At its core, Feeding Dreams is an education program for underprivileged children in and around the city of Siem Reap. It is the place you’re money goes to when you sponsor a kid “for only the cost of a cup of coffee each day.” While there I ended up teaching part of an English class, took a bunch of pictures, and carried four children on my back while running circles around a car. In addition to the language lessons, the organization does a lot of other things for children in the community – from getting children new clothes to rescuing them from environments where they will more than likely be sold. The key though, is the English classes. Remember that this is a country where, during the Pol-Pot era, anyone who even seemed remotely intelligent was kidnapped and killed at the various killing fields and prisons around the country. For these children, learning another language is the only method of upward mobility that exists to them. The longterm goal is that they can somehow get involved in the growing tourism industry within the country and eventually support themselves and their families with something other than their bodies.
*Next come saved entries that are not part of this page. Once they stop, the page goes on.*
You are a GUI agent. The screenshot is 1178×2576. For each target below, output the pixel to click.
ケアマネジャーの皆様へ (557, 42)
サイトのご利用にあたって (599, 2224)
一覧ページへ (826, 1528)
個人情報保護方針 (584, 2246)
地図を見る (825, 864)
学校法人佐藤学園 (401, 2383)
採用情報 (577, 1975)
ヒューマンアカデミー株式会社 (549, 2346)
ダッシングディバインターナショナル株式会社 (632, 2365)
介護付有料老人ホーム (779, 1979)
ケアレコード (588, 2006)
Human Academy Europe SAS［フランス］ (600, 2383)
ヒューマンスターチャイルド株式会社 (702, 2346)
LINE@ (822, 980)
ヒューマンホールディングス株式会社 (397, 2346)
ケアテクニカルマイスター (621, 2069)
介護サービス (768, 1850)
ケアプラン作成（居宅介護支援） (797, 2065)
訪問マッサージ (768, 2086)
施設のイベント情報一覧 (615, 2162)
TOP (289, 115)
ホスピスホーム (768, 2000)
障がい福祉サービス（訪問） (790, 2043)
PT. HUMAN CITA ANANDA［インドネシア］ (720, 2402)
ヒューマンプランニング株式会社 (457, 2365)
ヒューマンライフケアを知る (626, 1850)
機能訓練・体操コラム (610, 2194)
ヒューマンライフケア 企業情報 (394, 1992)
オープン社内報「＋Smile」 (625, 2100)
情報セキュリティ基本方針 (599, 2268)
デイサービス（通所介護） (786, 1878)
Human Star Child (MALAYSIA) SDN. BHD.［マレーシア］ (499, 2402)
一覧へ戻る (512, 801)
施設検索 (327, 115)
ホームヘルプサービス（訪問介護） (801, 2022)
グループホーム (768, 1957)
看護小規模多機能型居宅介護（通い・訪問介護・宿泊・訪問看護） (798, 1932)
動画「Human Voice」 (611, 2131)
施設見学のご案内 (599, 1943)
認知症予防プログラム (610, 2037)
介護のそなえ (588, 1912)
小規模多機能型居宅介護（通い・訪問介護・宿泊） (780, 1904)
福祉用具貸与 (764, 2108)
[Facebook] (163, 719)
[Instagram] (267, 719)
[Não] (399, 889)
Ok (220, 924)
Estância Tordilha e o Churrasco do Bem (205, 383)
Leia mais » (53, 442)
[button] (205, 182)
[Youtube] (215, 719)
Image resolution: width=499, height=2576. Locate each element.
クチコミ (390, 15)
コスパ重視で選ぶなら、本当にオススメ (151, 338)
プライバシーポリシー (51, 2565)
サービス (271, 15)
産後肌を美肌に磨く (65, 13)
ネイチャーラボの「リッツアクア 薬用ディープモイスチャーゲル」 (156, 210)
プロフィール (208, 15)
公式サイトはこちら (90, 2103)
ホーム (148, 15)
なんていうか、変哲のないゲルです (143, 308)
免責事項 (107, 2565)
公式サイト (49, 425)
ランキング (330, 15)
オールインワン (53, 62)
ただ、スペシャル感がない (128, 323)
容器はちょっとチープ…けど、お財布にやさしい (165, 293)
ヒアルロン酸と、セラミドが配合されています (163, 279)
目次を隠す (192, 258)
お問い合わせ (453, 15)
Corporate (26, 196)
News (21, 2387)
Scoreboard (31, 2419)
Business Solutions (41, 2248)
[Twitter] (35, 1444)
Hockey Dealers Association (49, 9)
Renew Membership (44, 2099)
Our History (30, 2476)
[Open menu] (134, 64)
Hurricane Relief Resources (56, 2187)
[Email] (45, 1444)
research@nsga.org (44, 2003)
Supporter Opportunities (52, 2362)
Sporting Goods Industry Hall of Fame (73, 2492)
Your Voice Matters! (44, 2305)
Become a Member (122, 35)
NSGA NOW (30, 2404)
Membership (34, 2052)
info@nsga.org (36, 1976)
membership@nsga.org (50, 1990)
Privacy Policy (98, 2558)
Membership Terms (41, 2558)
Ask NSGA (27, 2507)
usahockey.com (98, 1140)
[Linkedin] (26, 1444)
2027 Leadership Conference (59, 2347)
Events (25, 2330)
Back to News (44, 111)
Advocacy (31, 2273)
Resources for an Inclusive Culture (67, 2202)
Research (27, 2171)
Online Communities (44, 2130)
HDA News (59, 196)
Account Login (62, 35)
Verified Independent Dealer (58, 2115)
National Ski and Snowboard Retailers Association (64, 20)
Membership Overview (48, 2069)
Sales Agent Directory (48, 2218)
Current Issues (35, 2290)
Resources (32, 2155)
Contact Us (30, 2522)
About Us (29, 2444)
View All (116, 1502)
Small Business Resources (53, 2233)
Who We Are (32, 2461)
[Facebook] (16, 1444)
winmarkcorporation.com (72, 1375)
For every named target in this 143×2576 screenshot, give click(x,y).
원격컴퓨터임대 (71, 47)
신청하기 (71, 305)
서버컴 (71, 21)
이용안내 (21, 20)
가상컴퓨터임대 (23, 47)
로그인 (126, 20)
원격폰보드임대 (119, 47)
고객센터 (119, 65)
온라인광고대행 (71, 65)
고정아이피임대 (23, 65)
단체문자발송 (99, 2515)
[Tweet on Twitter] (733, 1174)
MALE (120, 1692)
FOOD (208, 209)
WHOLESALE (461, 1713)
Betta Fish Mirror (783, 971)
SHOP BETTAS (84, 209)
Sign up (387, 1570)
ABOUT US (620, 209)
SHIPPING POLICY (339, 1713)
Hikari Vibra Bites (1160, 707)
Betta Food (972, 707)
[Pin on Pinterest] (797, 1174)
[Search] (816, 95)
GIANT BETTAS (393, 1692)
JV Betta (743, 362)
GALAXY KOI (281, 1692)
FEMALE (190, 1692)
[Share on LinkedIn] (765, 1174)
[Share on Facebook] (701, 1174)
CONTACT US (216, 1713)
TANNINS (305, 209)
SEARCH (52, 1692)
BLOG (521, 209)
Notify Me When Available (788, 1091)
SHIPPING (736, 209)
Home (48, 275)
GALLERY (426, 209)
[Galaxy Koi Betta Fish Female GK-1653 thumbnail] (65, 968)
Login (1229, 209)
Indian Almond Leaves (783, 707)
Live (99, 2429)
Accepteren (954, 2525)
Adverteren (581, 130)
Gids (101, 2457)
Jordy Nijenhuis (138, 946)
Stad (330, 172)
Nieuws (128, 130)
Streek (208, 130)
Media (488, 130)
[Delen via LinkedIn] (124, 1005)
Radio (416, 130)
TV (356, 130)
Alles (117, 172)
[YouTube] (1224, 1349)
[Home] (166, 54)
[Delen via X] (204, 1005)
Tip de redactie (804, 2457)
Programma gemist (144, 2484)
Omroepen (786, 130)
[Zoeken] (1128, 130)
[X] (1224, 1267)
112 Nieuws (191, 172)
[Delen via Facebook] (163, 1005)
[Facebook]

Despite their situation in life, the children really are happy and rambunctious …children. They ran around with basketballs, jumped rope, and chased each other around the small courtyard at the school. (It should be mentioned that by school I mean all six of the classrooms are wooden huts with thatched roofs and desks that were probably made by hand no more than 10 minutes from the school itself.) Lunch for all of the kids was a half a baguette with some condensed milk spread on the inside, and the school sold snacks and drinks for what amounts to roughly 12 cents a piece.